Task item: Locate the line that contains "Adventný kalendár 2024 (458, 1343)". Reproduce it and all following lines up to the end of the material, exactly and with nothing added.

Data for this exercise:
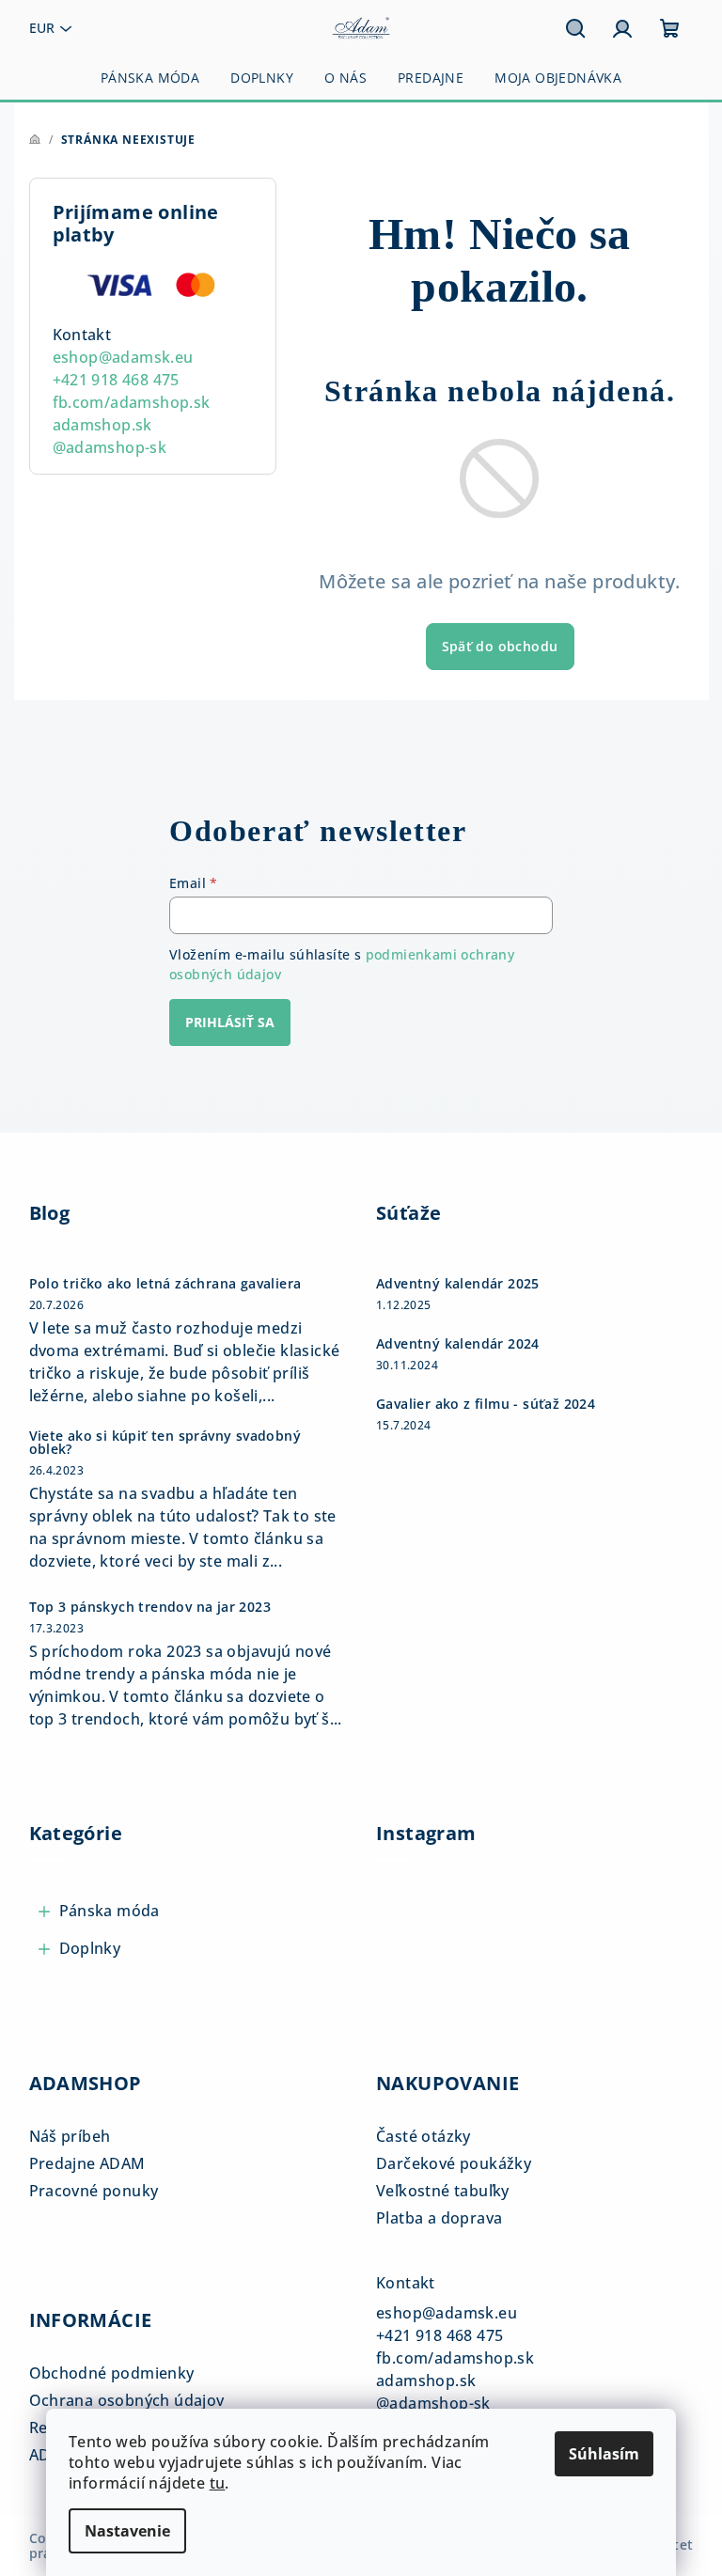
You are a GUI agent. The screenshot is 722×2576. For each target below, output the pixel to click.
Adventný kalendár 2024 (458, 1343)
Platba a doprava (439, 2218)
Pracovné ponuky (94, 2190)
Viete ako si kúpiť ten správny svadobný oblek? (165, 1442)
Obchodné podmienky (112, 2373)
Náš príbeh (70, 2136)
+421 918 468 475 (116, 379)
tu (218, 2483)
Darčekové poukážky (453, 2163)
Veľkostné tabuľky (443, 2190)
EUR (42, 28)
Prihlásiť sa (230, 1022)
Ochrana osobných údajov (127, 2400)
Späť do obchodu (500, 646)
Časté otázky (423, 2136)
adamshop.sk (102, 424)
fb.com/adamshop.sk (132, 402)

Answer for the task:
Adventný kalendár 2024 (458, 1343)
Platba a doprava (439, 2218)
Pracovné ponuky (94, 2190)
Viete ako si kúpiť ten správny svadobný oblek? (165, 1442)
Obchodné podmienky (112, 2373)
Náš príbeh (70, 2136)
+421 918 468 475 (116, 379)
tu (218, 2483)
Darčekové poukážky (453, 2163)
Veľkostné tabuľky (443, 2190)
EUR (42, 28)
Prihlásiť sa (230, 1022)
Ochrana osobných údajov (127, 2400)
Späť do obchodu (500, 646)
Časté otázky (423, 2136)
adamshop.sk (102, 424)
fb.com/adamshop.sk (132, 402)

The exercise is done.